We’ve released our latest citizen science camouflage game Egglab! I’ve been reporting on this for a while here so it’s great to have it released in time for Easter – we’ve had coverage in the Economist, which is helping us recruit egg hunters and 165,000 eggs have been tested so far over the last 3 days. At time of writing we’ve turned over 13 generations starting with random pattern programs and evolving them with small mutations, testing them 5 times with different players and picking the best 50% each time.
Here is an image of some of the first generation of eggs:
And this shows how they’ve developed 13 generations later with the help of many thousands of players:
We can also click on an individual egg and see how it’s evolved over time:
And we see how on average the time taken to find eggs is changing:
Technically this project involves distributed pattern generation on people’s browsers using HTML5 Canvas, making it scalable. Load balancing what is done on the server over three machines and a Facebook enabled subgame – which I’ll use another blog post to explain.

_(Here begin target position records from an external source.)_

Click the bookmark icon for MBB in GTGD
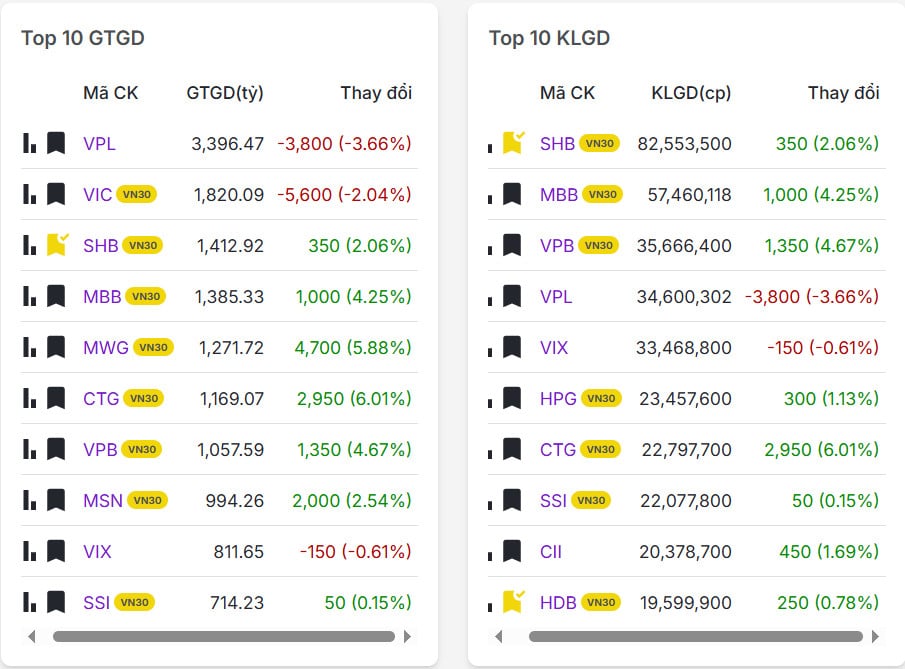The image size is (905, 669). [x=55, y=296]
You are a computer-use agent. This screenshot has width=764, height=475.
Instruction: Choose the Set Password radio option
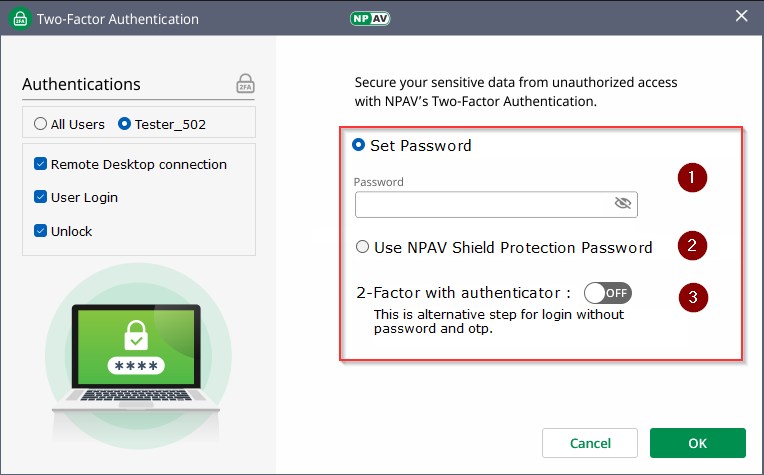click(359, 145)
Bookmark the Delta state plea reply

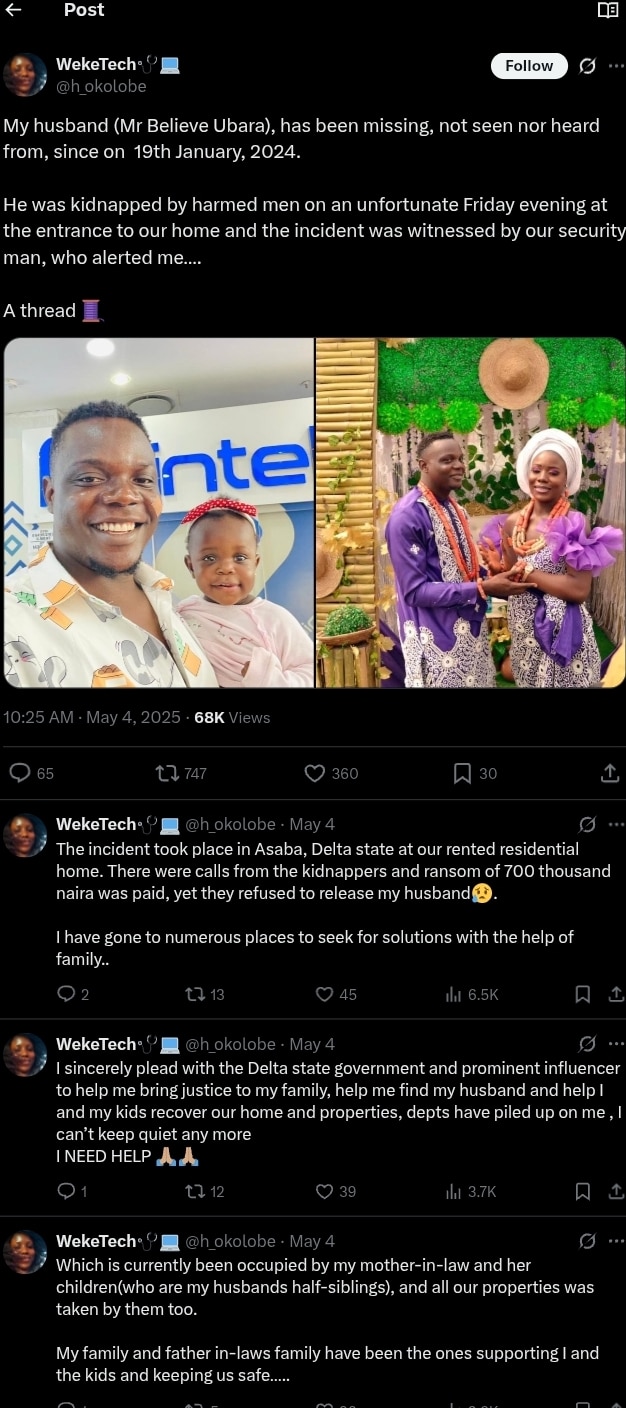point(583,1191)
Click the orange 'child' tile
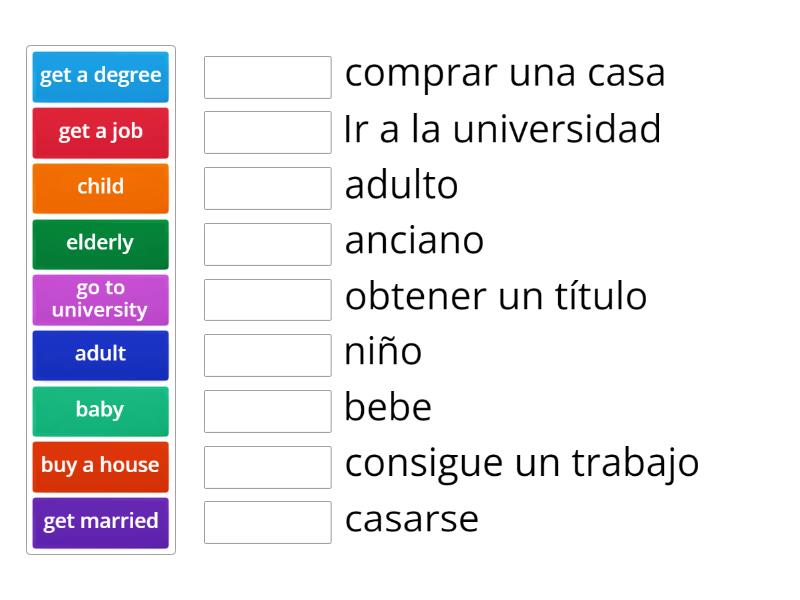 point(100,188)
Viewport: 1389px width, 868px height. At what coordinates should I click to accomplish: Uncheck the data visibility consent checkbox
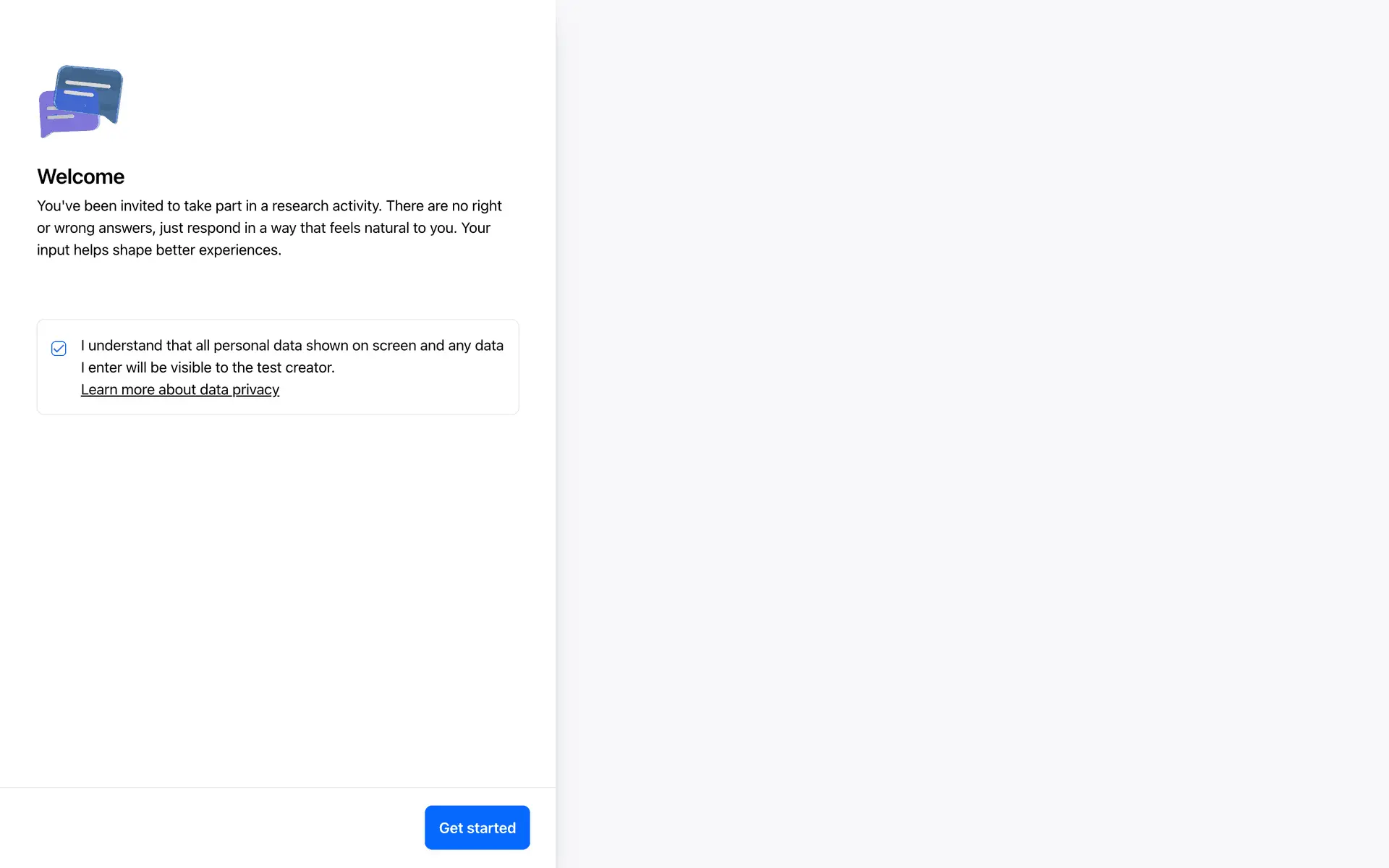coord(59,349)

The first Project Nightjar game was a big success, with 6 thousand players in the first few days – so we’ll have lots of visual perception data to get through! Today I’ve been doing a bit more work on the egg generator for the next citizen science camouflage game:
I’ve made 24 new, more naturalistic base images than the abstract ones I was testing with before, and implemented the start of the genetic programming system – each block of 4×4 eggs here are children of a single randomly created parent, each child is created with a 1% mutation rate. The programs trees themselves are 6 levels deep, so a maximum of 64 binary composite operations.
All the genetic programming effort will happen in HTML5, thus neatly scaling the processing with the number of players, which is going to be important if this game proves as popular as the last – all the server has to do then is keep a record of the genotypes (the program trees) and their corresponding fitness.
One catch with this approach is the implementation of globalCompositeOperation in HTML5, the core of the image synthesis technique I’m using, is far from perfect across all browsers. Having the same genotype look different to different people would be a disaster, so I’m having to restrict the operations to the ones consistently supported – “source-over”,”source-atop”,”destination-over”,”destination-out”,”lighter” and “xor”.
It’s great to settle down to a few days of drawing and planning on paper for the Nightjar camouflage project I’m working on with the sensory ecology and evolution group. First things first, exploring the data, identifying potential groups of people who will find it useful and exciting, working out ways to bring it to their attention – and a bit of rough and ready ‘mobile first’ web design.